All of this is technically possible, and I’m hopeful that we’ll find a way to do it in the next stage of the project. However, given the limited time available to us we decided to press ahead with a small sample of manually extracted columns and focus our attention on the next stages of the project. This manually created sample will be of great use in future, as we and other research groups can use it to train computer models, which should enable us to automatically classify text from other corpora as potentially containing jokes that we would not have been able to find otherwise.

For our sample we manually downloaded all of the ‘Jokes of the Day’ columns published by Lloyd’s Weekly News in 1891. Here’s a typical example:

2 - joke column

These columns contain a mixture of joke formats – puns, conversations, comic stories, etc – and are formatted in a way that makes them broadly representative of the material found elsewhere in the database. If we can find a way to process 1,000 jokes from this source, we shouldn’t have too much difficulty scaling things up to deal with 100,000 similar gags from other newspapers.    

Our sample of joke columns was downloaded as a set of jpeg images. In order to make them keyword searchable, transform them into ‘memes’, and send them out over social media we first need to convert them into accurate, machine-readable text. We don’t have access to the existing OCR data, but even if this was available it wouldn’t be accurate enough for our purposes. Here’s an example of how one joke has been interpreted by OCR software:

  3 - OCR comparison
Some gags have been rendered more successfully than this, but many are substantially worse. Joke columns often appeared at the edge of a page, which makes them susceptible to fading and page bending. They also make use of unusual punctuation, which tends to confuse the scanning software. Unlike newspaper archives, which remain functional even with relatively low-quality OCR, our project requires 100% accuracy (or something very close) in order to republish the jokes in new formats.

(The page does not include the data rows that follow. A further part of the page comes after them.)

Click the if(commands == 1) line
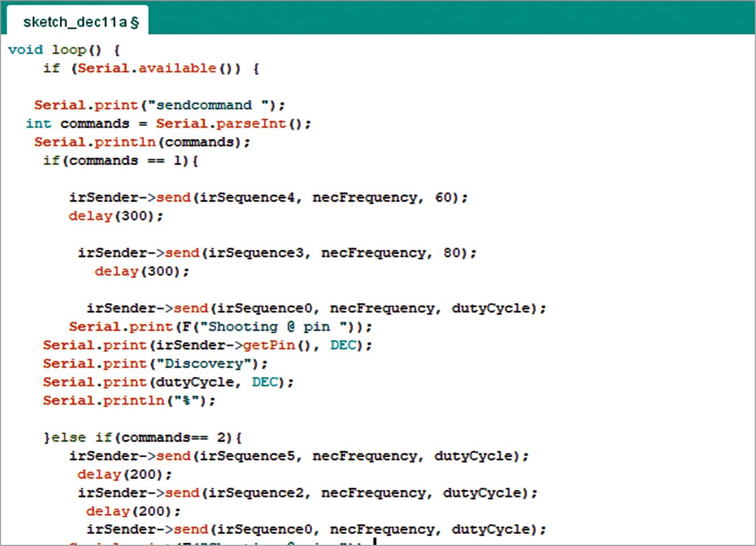This screenshot has height=546, width=756. [121, 161]
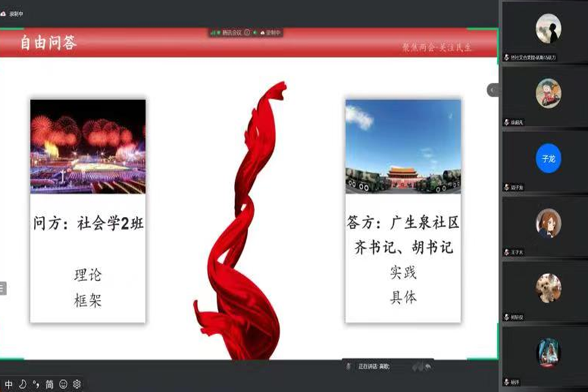Click the 自由问答 slide title
Screen dimensions: 588x392
[48, 43]
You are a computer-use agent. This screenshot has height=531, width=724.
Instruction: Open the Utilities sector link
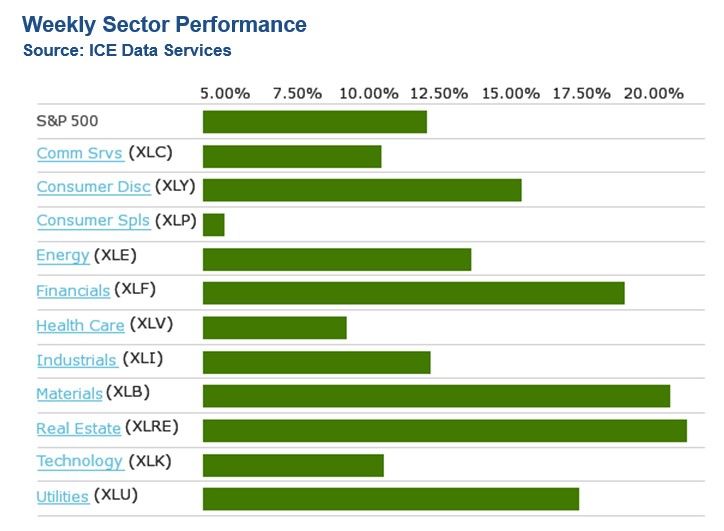click(x=62, y=497)
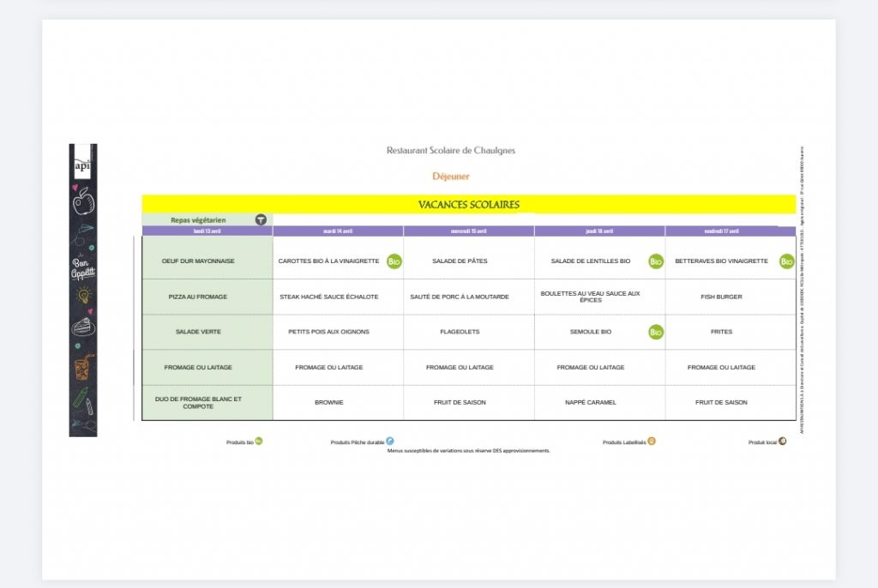Click the Fish Burger menu cell
Screen dimensions: 878x588
pos(721,297)
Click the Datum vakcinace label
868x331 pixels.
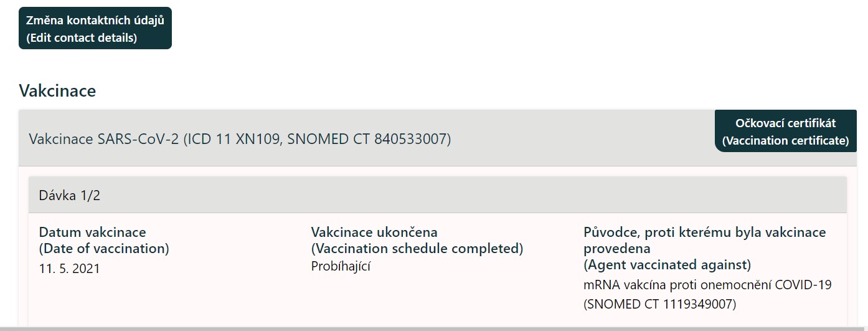[92, 233]
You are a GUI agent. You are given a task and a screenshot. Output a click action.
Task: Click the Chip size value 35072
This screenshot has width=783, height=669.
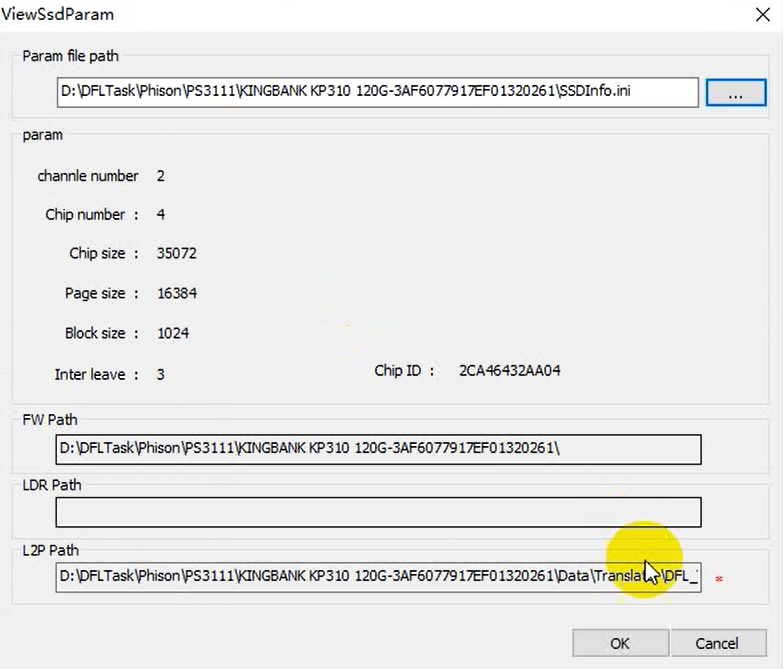coord(176,254)
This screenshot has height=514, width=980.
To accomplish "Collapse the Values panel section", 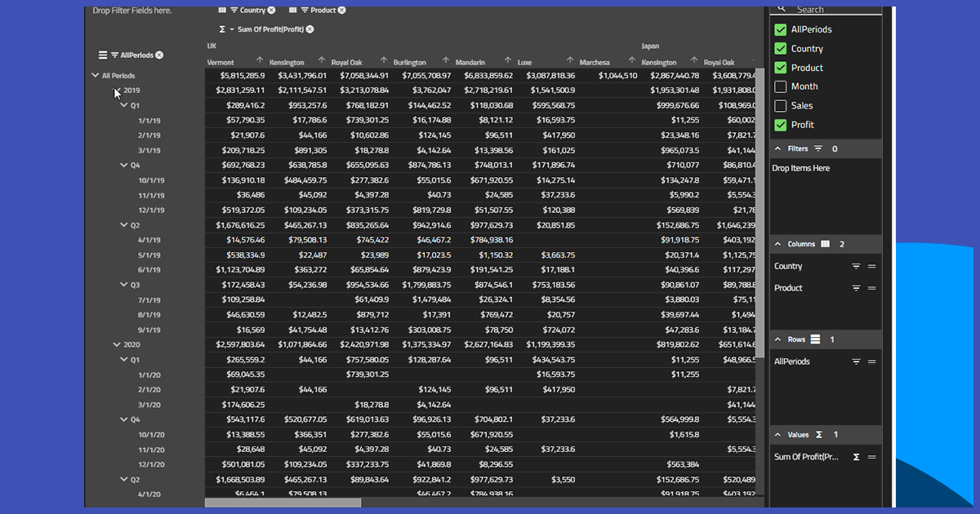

So, even if we had access to OCR data we’d need to correct and improve it manually. We experimented with this process using OCR data taken from the British Newspaper Archive, but the time it took to identify and correct errors turned out to be longer than transcribing the jokes from scratch. Our volunteers reported that the correction process required them to keep looking back and forth between the image and the OCR in order to correct errors one-by-one, whereas typing up a fresh transcription was apparently quick and straightforward. It seems a shame to abandon the OCR, and I’m hopeful that we’ll eventually find a way to make it usable. The imperfect data might work as a stop-gap to make jokes searchable before they are manually corrected. We may be able to improve it using new OCR software, or speed up the correction process by making use of interface improvements like TILT. However, for now, the most effective way to convert the jokes into an accurate, machine-readable format is simply to transcribe directly from the image.